Mais ce sont les problèmes de criminalité qui suscitent le plus d’émoi au sein de la population. Prostitution, vols, bagarres, certains GIs sont devenus une nuisance quotidienne. Régulièrement, les soldats de la base sont impliqués dans des faits divers qui font la Une des médias japonais.  

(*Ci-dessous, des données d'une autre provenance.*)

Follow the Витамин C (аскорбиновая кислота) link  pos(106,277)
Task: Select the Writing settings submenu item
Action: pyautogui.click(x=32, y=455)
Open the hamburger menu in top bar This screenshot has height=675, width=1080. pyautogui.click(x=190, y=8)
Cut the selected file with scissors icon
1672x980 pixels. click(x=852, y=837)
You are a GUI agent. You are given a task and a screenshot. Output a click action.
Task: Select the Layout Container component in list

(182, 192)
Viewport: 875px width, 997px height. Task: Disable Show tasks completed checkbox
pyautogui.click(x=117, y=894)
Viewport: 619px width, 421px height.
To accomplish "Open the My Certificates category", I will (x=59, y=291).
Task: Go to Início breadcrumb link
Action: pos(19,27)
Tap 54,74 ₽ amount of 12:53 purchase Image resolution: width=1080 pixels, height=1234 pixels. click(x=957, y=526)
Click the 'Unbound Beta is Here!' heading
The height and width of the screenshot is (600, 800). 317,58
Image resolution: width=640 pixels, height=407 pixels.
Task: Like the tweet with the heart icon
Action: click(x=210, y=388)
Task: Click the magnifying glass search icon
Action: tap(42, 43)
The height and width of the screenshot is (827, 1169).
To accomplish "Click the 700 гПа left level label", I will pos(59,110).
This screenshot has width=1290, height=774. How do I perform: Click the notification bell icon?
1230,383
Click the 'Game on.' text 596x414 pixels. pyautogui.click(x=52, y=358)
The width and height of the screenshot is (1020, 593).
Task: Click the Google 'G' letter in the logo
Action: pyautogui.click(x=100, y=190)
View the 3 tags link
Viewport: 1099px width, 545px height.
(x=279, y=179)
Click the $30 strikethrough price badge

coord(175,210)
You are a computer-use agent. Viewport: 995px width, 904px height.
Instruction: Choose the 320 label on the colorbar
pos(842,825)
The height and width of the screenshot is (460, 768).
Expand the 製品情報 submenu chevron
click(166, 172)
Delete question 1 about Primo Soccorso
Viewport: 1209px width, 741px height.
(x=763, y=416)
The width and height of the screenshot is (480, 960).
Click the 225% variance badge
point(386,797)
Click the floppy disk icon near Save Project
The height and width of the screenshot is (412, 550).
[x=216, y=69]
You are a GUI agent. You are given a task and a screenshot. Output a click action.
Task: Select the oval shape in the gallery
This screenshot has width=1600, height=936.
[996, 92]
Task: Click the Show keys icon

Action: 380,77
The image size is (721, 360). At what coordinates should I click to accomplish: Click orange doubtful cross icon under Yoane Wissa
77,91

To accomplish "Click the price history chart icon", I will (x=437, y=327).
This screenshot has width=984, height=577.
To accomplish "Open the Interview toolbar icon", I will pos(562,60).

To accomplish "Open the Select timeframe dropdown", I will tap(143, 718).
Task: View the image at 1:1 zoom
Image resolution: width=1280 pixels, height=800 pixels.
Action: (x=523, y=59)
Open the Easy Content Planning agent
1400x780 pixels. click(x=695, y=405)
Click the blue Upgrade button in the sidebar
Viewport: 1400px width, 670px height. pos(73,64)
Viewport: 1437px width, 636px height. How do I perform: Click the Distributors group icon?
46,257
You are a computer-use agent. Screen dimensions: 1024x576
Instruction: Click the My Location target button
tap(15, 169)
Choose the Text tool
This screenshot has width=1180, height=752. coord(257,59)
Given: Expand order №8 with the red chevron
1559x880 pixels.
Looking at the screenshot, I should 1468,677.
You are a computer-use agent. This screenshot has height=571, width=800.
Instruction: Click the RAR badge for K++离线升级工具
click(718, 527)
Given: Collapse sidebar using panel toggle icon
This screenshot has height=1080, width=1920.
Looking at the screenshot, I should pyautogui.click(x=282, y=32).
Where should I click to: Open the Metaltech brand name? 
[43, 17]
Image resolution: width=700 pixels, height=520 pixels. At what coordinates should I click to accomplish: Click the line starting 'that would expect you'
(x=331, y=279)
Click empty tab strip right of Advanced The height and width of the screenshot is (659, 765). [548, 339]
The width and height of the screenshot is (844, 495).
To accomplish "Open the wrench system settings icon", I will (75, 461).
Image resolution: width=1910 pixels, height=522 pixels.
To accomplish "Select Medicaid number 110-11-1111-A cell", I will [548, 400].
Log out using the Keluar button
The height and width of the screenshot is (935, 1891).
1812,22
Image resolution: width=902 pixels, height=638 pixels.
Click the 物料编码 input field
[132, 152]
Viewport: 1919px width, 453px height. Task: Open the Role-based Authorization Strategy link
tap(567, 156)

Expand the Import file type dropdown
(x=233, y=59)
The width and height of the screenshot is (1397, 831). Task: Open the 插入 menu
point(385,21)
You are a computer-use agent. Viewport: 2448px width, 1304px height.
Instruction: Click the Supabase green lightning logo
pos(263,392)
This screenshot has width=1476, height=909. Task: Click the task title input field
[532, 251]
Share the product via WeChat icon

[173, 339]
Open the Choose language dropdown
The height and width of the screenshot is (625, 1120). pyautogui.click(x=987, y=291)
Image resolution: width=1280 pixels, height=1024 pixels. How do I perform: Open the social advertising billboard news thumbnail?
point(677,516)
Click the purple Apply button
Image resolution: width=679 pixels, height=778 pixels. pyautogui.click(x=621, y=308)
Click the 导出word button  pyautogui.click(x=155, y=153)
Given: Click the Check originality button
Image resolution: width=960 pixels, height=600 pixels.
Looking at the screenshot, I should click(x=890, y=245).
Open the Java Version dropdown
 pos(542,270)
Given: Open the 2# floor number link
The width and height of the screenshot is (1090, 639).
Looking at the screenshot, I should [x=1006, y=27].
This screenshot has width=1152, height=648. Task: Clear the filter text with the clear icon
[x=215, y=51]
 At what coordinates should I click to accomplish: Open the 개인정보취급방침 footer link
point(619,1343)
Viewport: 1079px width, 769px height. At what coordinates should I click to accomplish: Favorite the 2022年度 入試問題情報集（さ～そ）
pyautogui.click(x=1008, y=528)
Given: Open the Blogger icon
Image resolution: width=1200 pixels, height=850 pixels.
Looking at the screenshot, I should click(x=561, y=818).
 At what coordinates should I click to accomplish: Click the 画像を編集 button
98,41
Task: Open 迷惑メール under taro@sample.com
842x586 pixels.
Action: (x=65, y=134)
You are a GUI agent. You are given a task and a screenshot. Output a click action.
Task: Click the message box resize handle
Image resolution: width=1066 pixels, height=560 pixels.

En juin 2016, un officier de l’US Navy qui conduisait en état d’ébriété renverse deux personnes, l’une d’elle est grièvement blessée. Suite à cet incident la marine américaine décide d’interdire l’alcool à ses marins stationnés au Japon.
 
Entre 1972 et 2015 ce sont près de 6 000 crimes et délits qui ont été commis, dans la préfecture d’Okinawa par les militaires et le personnel des bases américaines, dont 26 meurtres et 139 viols selon les statistiques de la police locale. 
Mais la mesure n’est pas suffisante pour calmer la population. C'est ensuite un employé de la base qui est accusé du viol et du meurtre d’une Japonaise qui pousse la population à descendre dans la rue. Près de 60 000 personnes qui crient leur ras-le-bol face aux comportements de ces Américains plus voyous que soldat et demandent la fin de cette présence militaire. 

Un projet de relocalisation de la base 

Ces tensions qui ne datent pas d’hier, les autorités japonaises avaient déjà voulu les résoudre en 1996 avec le projet de déménager la base. Tokyo propose alors à Washington d’installer ses soldats 50 km plus loin dans une zone moins densément peuplée, la baie d’Henoko, dans une base de 160 hectares avec un port en eaux profondes.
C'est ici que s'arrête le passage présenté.